Any questions about the rapid speed of the release this sequel are answered by the bubble on the back of the box proclaiming it the follow-up to the best-selling Star Wars game ever. Considering the competition, that’s quite the feat. Add to that the lesson which is going to be coming up with increasing regularity, that an audience of online players wanting to be part of the current thing can power yearly updates like little else, and there’s a slam dunk. That just leaves the minor question of what to do in a sequel to a game which did so much already.
Star Wars: Battlefront had, after all, already covered battle scenes from across the original and prequel trilogies. One bit of timing gave something to its sequel, in that there was now one more film to draw on for some Coruscant action among others, but that wasn’t much in itself. The response for Battlefront II was to not even try for a similar range of battles and associated cutscenes, and instead to find novelty in changing its scale.

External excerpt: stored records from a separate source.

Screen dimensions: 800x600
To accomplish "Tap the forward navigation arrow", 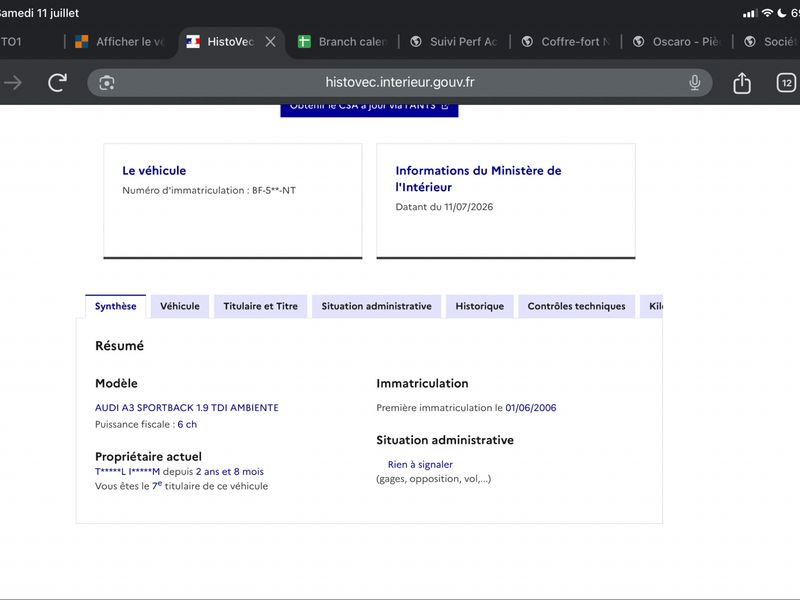I will [13, 83].
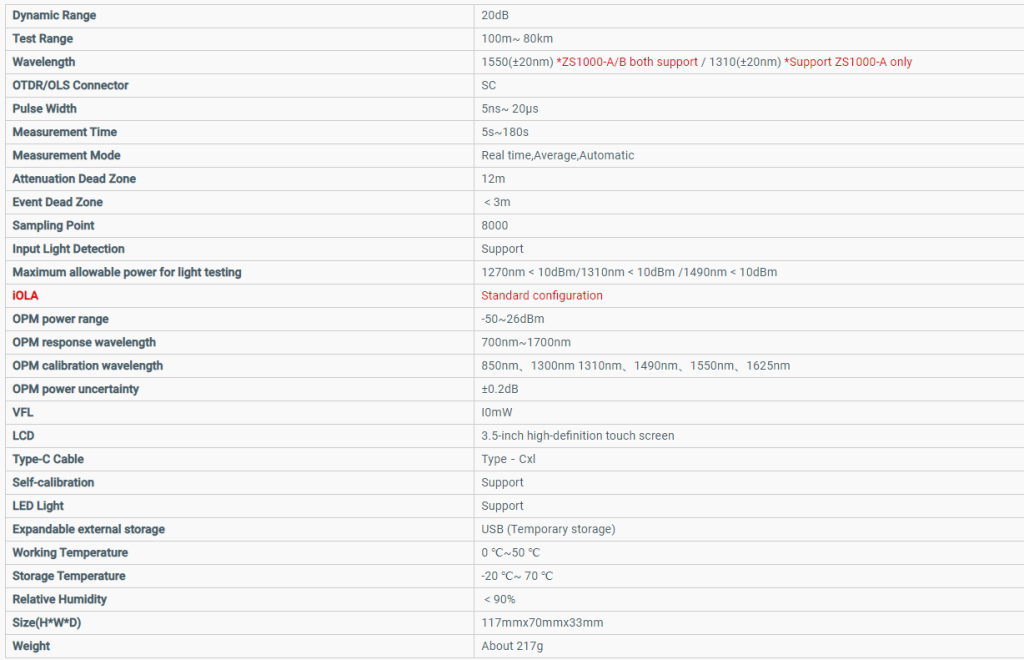Click the Working Temperature label
The height and width of the screenshot is (660, 1024).
[70, 553]
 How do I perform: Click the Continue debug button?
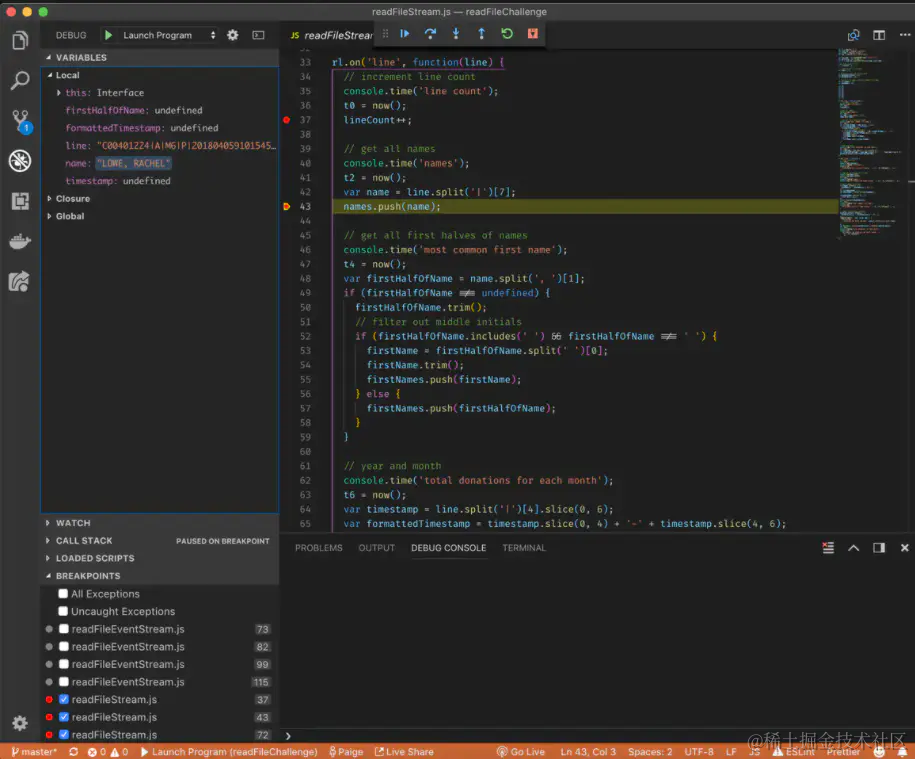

A short while before the original, a game called Katamari Damacy had come out on the PS2, albeit not for us Brits (I played its sequel a bit later). In the Katamari games you push a sticky ball around, rolling it over stuff to pick it up. At certain points the ball grows in size and the scale shifts, with bigger objects now coming into your targets. You can eventually go from rolling over dominos on the floor to rolling up furniture, houses, continents, planets… and that switch in scale and perspective is always one of the greatest things it has to offer. Even a small version of the same thing in Madagascar won me over. It’s not something unique to video games, but adding the interactivity into it adds to the impression that there is a whole world at each of these scales, and whole worlds unseen even in the spots you don’t zoom in or out to.
I don’t know if Pandemic had Katamari Damacy in mind (probably not) but Battlefront captured that same excitement of jumping from person scale to giant war robot scale, and Battlefront II’s most impressive shift is in adding spaceship scale to the mix. There’s also a hint of Elite II: Frontier and especially Damocles in flying through space and then delving into action inside those ships, which is a reminder that it is a long way from new, but then, like Katamari, those games didn’t join that scaling onto laser tag warfare simulators. Or Star Wars. The other new thing that arrives with a certain inevitability is that rather than just seeing the big star turns from Darth Vader or whoever, you get to actually control them. The controls for light sabers are pretty limited, and yet even being Mace Windu is a fun experience that switches things up. Give the player a chance to swish a light saber around and you can’t go far wrong: another timeless lesson we will come across again.
That’s about it for the big changes, and it’s not much. Beyond that, with just one less exciting campaign available, I found myself going into Galactic Conquest mode (which was also in the original game), which takes the sports rulebook version of battle and adds board game into the mix, moving ships around a board interspersed with short battles. That has its own scale change to appreciate, in that the small settings for its battles largely fix the issue of feeling like your contribution to any given battle is pointless. The pressure to stay bought into keeping up with the latest Star Wars thing is not a great force. But if you are there, an excuse to go back and discover polished up versions of something underappreciated isn’t such a bad thing for a sequel to offer.